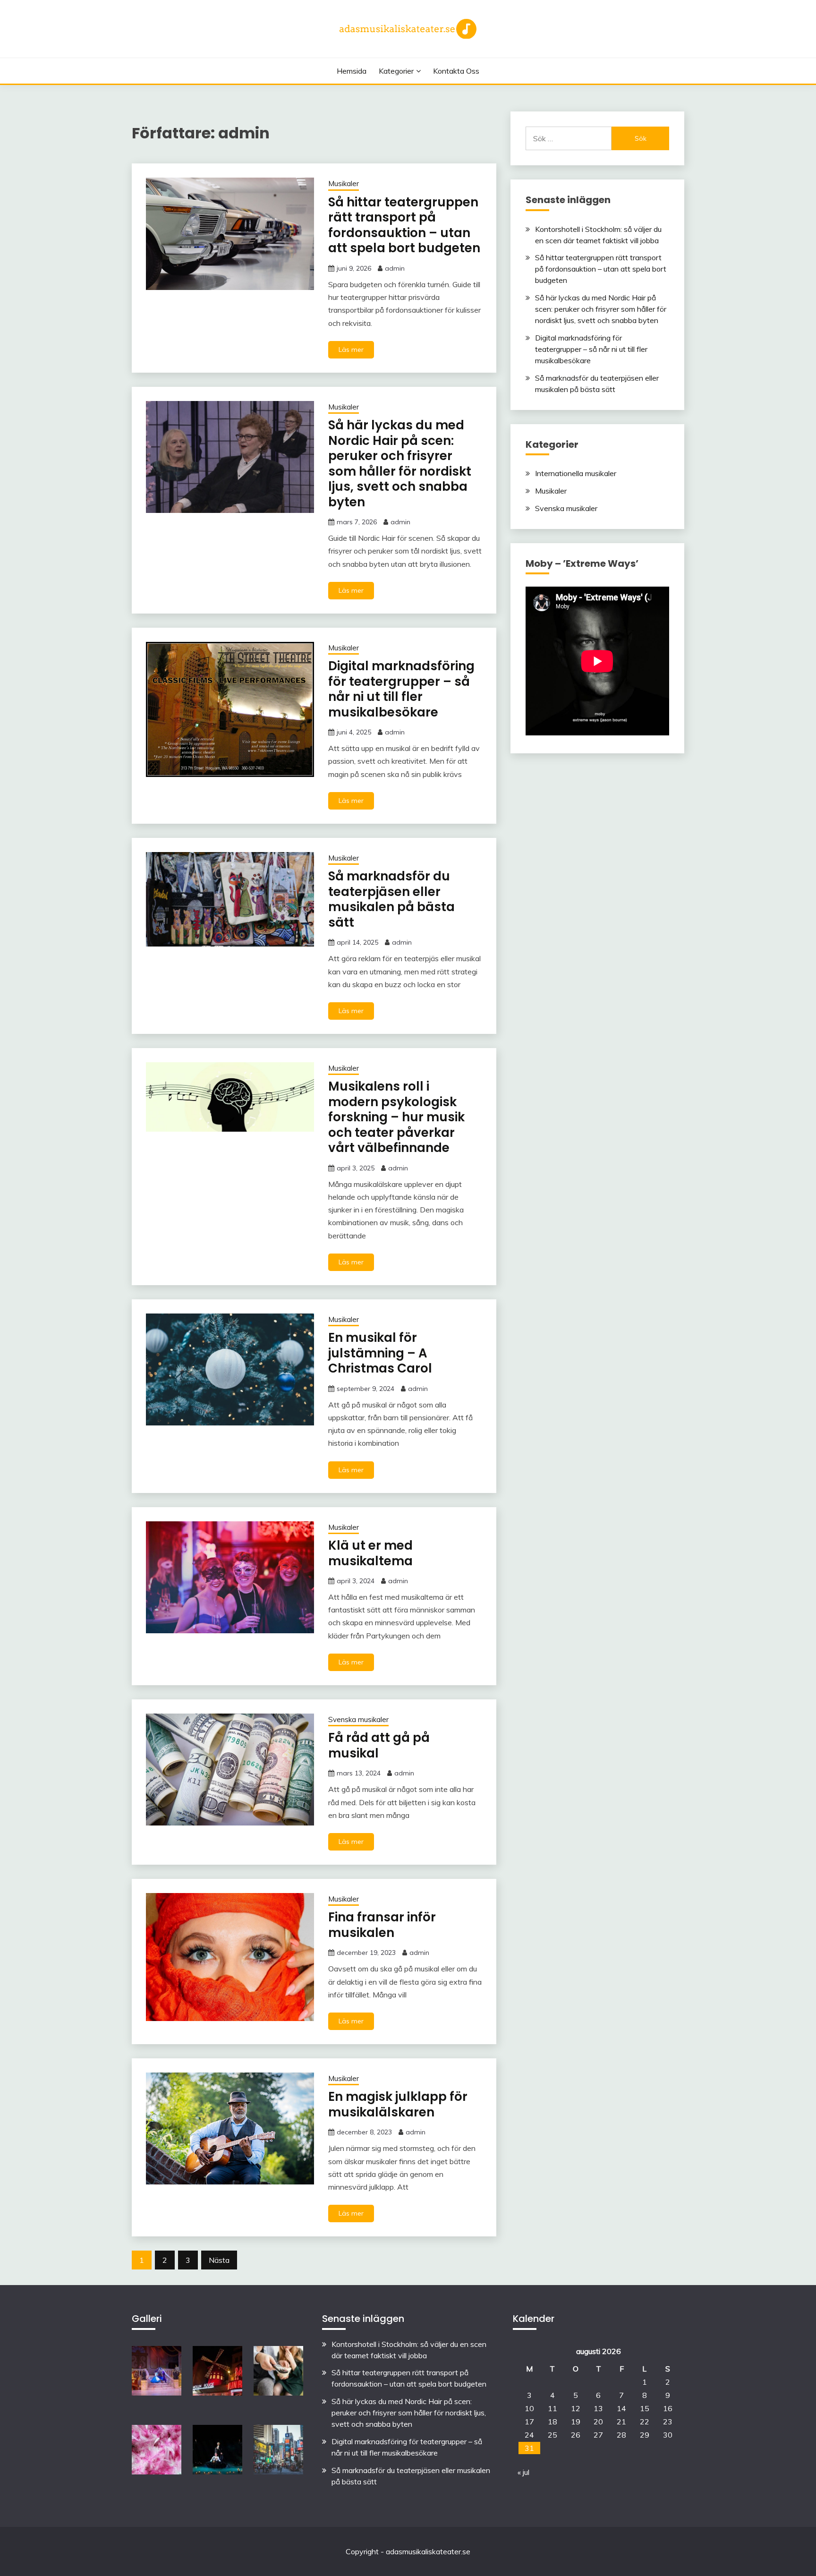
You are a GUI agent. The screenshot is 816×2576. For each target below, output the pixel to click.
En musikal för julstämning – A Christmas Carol (380, 1353)
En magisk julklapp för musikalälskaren (398, 2104)
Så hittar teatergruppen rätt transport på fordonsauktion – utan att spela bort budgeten (404, 225)
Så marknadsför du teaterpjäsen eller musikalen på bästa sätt (391, 899)
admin (395, 268)
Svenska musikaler (358, 1719)
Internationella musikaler (575, 473)
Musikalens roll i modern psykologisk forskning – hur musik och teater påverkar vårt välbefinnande (396, 1117)
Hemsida (351, 71)
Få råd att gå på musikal (379, 1745)
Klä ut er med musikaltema (370, 1553)
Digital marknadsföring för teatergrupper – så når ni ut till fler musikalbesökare (401, 689)
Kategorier (396, 71)
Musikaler (343, 183)
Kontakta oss (456, 71)
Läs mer (351, 349)
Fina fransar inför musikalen (382, 1925)
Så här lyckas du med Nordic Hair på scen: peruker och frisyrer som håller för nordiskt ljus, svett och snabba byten (399, 464)
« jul (523, 2472)
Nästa (219, 2260)
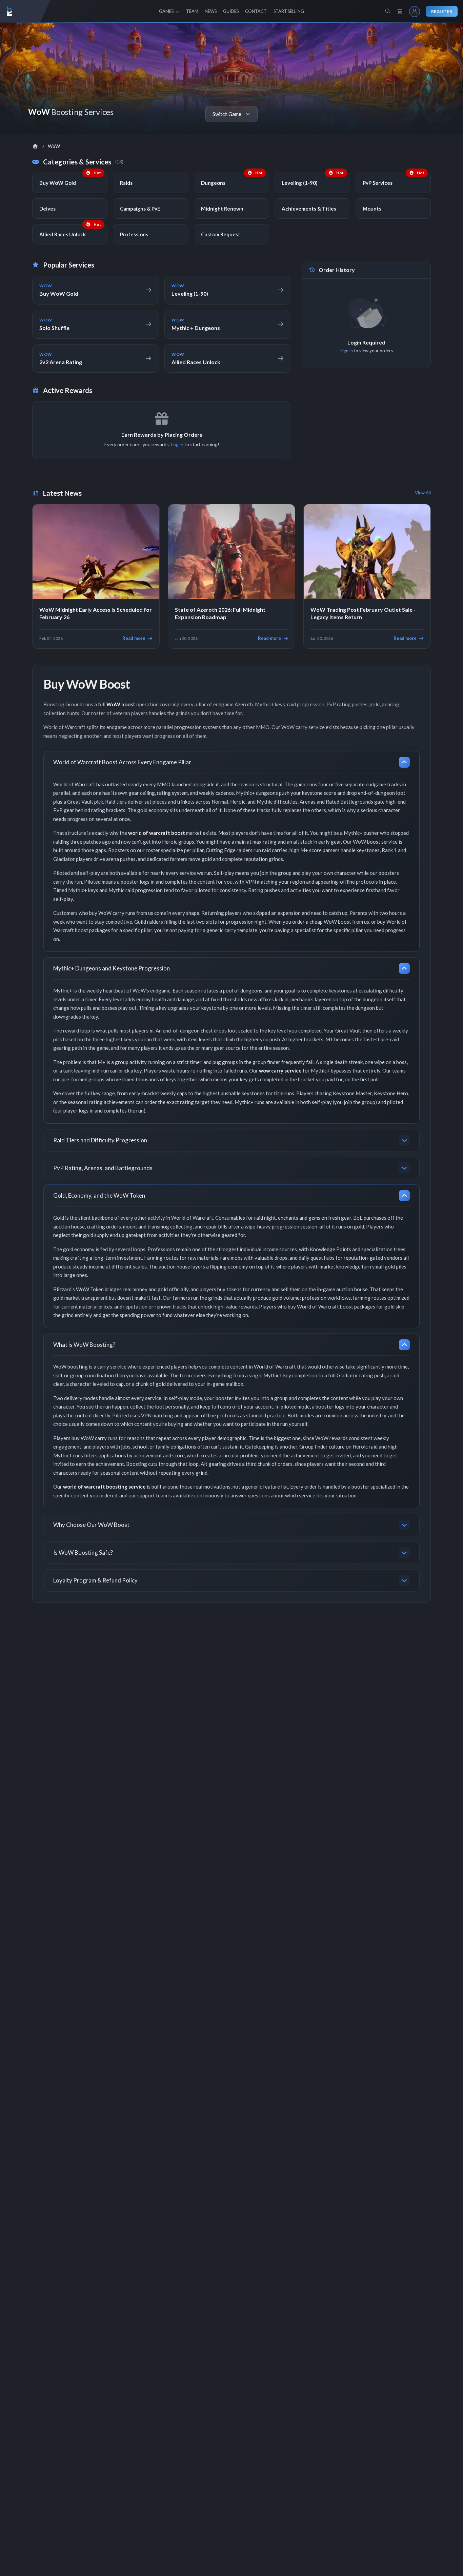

::::

Output the line that contains "Internationella musikaler (575, 473)" and every line after it to the end of the records, word for word, leaving out the pictures.

Internationella musikaler (575, 473)
Musikalens roll i modern psykologisk forskning – hur musik och teater påverkar vårt välbefinnande (396, 1117)
Hemsida (351, 71)
Få råd att gå på musikal (379, 1745)
Klä ut er med musikaltema (370, 1553)
Digital marknadsföring för teatergrupper – så når ni ut till fler musikalbesökare (401, 689)
Kategorier (396, 71)
Musikaler (343, 183)
Kontakta oss (456, 71)
Läs mer (351, 349)
Fina fransar inför musikalen (382, 1925)
Så här lyckas du med Nordic Hair på scen: peruker och frisyrer som håller för nordiskt ljus, svett och snabba byten (399, 464)
« jul (523, 2472)
Nästa (219, 2260)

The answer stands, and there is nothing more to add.